Bobsla, il go kart delle nevi
Un mini mezzo cingolato per muoversi in agilità sulla neve
Mentre la grande sfida tra chi preferisce gli sci e chi lo snowboard imperversa nelle città e sulle piste, c’è chi ha ben altri progetti. Perché faticare sulle proprie gambe quando ci sono veicoli per divertirsi alla grande stando comodamente seduti su un sedile?
Tutto farebbe propendere per la motoslitta ma sarebbe un’idea banale. Per lasciare tutti a bocca aperta serve qualcosa di nuovo e oggi parliamo di un nuovo veicolo delle nevi.
Si chiama Bobsla ed è una creazione dell’omonima startup tirolese. Loro stessi definiscono la loro creazione come un go kart delle nevi, e visto l’intento è una definizione calzante.
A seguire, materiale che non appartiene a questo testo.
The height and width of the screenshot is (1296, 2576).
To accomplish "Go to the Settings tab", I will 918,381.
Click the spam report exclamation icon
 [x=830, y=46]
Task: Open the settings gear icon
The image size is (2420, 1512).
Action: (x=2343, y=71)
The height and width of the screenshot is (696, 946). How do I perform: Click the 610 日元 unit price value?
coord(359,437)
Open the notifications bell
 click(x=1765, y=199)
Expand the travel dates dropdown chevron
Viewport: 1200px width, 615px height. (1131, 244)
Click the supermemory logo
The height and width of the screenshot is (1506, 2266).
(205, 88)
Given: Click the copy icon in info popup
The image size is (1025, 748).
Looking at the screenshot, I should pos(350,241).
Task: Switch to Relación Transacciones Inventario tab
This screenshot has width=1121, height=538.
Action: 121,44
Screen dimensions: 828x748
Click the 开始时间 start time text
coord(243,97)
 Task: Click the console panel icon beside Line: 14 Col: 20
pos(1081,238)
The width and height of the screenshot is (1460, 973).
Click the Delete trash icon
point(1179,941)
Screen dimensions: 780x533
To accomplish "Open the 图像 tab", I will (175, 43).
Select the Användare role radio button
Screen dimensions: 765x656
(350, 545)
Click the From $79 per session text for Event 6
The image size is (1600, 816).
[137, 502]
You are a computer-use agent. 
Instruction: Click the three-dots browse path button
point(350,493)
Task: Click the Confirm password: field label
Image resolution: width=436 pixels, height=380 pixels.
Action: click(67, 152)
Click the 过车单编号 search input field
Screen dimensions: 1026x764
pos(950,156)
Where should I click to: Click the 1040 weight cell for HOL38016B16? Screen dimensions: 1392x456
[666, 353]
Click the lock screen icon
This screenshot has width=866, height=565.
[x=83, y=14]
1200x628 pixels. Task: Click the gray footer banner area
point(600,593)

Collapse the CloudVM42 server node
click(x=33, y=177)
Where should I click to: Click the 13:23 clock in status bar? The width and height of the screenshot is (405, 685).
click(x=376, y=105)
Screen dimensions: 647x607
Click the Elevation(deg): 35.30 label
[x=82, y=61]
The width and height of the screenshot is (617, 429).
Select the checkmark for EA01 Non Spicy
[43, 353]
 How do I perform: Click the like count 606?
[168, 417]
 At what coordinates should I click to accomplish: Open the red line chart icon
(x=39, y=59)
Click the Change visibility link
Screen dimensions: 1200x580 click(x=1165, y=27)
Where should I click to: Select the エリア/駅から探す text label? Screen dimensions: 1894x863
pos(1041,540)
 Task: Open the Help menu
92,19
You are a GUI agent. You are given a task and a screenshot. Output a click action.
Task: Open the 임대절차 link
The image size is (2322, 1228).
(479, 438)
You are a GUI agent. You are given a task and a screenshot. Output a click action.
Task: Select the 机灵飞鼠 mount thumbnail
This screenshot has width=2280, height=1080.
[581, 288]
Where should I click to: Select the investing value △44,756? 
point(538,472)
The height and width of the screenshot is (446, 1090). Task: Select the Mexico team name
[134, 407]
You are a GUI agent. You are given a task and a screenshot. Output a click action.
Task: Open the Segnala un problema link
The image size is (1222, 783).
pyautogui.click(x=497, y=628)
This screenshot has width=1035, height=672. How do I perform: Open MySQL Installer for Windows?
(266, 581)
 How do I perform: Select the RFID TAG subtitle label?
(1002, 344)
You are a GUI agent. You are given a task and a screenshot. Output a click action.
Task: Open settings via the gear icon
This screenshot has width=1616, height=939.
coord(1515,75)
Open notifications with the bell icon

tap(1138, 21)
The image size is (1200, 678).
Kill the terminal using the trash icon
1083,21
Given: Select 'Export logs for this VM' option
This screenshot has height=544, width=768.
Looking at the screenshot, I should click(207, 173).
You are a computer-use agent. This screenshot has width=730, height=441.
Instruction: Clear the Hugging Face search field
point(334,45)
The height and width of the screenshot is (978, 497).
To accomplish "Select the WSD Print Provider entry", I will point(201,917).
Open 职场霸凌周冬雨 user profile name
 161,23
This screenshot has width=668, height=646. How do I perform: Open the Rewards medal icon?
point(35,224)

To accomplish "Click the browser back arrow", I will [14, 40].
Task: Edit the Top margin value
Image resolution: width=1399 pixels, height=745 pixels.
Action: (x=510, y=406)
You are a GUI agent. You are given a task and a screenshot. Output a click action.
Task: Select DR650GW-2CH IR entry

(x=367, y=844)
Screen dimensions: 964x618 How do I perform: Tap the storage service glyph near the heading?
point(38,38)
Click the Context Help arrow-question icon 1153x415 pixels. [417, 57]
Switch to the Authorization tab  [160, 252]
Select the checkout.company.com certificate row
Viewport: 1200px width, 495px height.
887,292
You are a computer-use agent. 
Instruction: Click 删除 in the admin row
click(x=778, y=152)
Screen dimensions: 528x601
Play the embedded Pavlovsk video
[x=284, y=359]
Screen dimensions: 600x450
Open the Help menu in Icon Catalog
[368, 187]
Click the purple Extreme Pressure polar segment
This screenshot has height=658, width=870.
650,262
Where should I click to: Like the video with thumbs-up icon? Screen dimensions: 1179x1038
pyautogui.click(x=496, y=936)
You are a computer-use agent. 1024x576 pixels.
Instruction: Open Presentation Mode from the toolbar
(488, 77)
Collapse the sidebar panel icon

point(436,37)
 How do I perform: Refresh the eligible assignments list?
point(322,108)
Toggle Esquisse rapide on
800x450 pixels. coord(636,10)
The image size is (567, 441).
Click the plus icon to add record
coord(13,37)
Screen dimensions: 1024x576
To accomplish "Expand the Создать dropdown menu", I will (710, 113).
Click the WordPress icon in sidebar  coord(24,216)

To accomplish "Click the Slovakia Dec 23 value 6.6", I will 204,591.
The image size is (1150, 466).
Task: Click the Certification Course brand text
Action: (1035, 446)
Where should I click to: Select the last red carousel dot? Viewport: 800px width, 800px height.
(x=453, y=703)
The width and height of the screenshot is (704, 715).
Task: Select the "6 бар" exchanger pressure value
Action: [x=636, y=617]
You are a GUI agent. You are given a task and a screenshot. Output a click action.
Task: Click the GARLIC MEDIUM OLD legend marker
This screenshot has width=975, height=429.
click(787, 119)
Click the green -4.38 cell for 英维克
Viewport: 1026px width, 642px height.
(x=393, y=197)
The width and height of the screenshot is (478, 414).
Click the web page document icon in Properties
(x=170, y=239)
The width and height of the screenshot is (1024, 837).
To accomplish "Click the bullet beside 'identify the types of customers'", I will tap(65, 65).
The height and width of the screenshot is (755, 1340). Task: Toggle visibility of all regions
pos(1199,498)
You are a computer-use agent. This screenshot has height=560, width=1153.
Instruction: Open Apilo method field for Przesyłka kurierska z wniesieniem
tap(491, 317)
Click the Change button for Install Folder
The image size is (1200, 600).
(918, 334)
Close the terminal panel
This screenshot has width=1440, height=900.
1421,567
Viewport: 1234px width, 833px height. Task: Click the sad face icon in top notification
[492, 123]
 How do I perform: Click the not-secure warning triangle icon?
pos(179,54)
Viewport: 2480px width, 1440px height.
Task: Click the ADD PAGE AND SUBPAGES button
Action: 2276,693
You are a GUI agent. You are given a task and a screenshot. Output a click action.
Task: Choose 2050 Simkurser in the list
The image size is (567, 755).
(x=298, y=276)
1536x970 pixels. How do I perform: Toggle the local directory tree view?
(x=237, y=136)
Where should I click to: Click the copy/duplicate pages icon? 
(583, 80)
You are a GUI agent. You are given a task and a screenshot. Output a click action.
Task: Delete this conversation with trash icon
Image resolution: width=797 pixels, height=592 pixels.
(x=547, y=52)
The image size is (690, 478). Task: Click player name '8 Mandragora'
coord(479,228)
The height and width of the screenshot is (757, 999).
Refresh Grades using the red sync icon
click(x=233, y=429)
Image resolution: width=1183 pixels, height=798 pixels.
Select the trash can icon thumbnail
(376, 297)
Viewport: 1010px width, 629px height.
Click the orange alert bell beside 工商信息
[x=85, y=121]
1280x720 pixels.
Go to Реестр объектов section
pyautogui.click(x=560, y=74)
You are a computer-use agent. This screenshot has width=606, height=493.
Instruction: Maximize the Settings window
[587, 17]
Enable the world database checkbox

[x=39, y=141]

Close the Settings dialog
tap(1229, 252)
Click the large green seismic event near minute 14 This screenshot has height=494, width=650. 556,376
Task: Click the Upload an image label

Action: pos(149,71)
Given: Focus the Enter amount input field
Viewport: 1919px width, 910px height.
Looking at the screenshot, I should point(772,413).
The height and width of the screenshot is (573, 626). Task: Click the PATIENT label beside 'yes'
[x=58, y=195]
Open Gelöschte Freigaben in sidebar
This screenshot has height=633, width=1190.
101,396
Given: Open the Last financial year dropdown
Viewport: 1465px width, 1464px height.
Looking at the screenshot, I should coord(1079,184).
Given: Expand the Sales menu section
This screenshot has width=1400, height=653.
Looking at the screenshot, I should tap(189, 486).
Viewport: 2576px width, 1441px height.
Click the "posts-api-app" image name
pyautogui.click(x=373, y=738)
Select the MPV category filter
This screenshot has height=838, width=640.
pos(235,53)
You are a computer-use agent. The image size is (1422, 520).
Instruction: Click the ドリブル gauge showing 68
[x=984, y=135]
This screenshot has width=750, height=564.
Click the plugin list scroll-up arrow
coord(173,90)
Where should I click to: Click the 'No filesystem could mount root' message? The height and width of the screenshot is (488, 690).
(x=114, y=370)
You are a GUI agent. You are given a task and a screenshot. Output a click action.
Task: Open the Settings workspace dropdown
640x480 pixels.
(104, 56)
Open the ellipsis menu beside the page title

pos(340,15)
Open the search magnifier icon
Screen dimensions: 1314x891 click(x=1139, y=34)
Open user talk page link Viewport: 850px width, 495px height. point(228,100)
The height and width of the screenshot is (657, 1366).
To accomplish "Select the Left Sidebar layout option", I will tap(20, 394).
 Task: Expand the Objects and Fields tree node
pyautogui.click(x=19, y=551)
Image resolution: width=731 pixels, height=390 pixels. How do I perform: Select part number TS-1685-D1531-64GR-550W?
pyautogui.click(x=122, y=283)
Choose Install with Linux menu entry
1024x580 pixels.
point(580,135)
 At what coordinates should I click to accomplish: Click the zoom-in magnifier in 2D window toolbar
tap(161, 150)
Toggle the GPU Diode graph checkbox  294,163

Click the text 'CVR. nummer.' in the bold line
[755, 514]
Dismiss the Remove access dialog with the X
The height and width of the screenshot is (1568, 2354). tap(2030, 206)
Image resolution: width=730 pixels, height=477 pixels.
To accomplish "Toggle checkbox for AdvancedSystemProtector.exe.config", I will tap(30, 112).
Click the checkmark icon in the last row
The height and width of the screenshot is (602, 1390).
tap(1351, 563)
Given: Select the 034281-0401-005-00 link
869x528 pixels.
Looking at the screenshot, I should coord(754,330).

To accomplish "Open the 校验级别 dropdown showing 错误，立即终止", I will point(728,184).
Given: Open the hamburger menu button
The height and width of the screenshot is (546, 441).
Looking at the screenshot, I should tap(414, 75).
Il mezzo si muove sulla neve come un carrarmato con i due cingoli laterali. Questo lo differenzia dalle motoslitte che invece hanno un unico grosso cingolo centrale.
La differenza non è di poco conto perché cambia parecchio la manovrabilità del mezzo. Probabilmente adottare una soluzione più simile alle motoslitte poteva rendere il mezzo più comodo per delle sfide di velocità. Difatti, mentre la motoslitta si guida come una moto e si curva muovendo il manubrio, il Bobsla ha 2 acceleratori – uno per cingolo – e per muoversi e curvare bisogna gestire l’accelerazione separata dei due cingoli. Quindi se voglio andare dritto aziono entrambi i cingoli alla stessa potenza, se devo curvare a destra aziono solo il cingolo sinistro e così via.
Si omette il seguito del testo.